- Task goal:
Retype exactly the lines from the one holding "This screenshot has height=299, width=478." through the final line of the data, both included.

- Data:

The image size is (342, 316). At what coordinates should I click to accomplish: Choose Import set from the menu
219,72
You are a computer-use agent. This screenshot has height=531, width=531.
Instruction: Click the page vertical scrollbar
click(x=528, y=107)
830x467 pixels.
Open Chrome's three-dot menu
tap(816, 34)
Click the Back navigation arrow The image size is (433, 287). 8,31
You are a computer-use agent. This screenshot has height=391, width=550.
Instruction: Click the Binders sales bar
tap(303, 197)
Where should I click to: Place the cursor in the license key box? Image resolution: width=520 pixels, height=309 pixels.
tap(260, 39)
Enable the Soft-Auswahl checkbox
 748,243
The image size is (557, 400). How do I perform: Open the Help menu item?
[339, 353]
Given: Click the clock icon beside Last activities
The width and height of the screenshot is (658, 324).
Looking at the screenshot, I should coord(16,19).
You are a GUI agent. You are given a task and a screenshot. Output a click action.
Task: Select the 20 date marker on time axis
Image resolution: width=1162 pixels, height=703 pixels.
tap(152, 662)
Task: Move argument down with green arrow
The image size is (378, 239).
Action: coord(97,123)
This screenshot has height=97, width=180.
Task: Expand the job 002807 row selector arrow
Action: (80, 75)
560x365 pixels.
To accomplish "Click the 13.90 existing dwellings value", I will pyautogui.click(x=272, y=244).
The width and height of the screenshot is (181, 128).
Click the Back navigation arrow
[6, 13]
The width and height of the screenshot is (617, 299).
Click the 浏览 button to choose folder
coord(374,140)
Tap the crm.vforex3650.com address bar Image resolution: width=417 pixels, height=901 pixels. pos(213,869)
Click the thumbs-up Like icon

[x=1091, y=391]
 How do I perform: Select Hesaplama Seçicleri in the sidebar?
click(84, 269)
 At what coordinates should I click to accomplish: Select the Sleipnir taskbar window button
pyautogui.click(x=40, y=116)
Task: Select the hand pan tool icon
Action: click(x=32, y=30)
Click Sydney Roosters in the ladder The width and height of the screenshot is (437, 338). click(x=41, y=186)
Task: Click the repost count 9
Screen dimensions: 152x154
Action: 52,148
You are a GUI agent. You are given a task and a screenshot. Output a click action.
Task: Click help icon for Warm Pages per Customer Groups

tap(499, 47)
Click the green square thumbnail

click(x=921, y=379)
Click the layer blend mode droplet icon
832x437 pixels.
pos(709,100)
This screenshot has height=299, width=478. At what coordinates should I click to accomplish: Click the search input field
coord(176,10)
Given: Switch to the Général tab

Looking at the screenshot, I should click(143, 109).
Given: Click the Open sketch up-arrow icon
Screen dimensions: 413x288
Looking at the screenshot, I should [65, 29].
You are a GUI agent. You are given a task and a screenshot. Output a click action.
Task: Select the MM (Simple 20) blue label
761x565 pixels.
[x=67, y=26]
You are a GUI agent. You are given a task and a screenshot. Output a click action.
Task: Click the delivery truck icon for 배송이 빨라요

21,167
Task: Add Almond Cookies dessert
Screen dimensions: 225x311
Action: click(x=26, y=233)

- Your solution:
This screenshot has height=299, width=478. At what coordinates should I click to accomplish: Click the search input field
coord(176,10)
Given: Switch to the Général tab

Looking at the screenshot, I should click(143, 109).
Given: Click the Open sketch up-arrow icon
Screen dimensions: 413x288
Looking at the screenshot, I should [65, 29].
You are a GUI agent. You are given a task and a screenshot. Output a click action.
Task: Select the MM (Simple 20) blue label
761x565 pixels.
[x=67, y=26]
You are a GUI agent. You are given a task and a screenshot. Output a click action.
Task: Click the delivery truck icon for 배송이 빨라요

21,167
Task: Add Almond Cookies dessert
Screen dimensions: 225x311
Action: click(x=26, y=233)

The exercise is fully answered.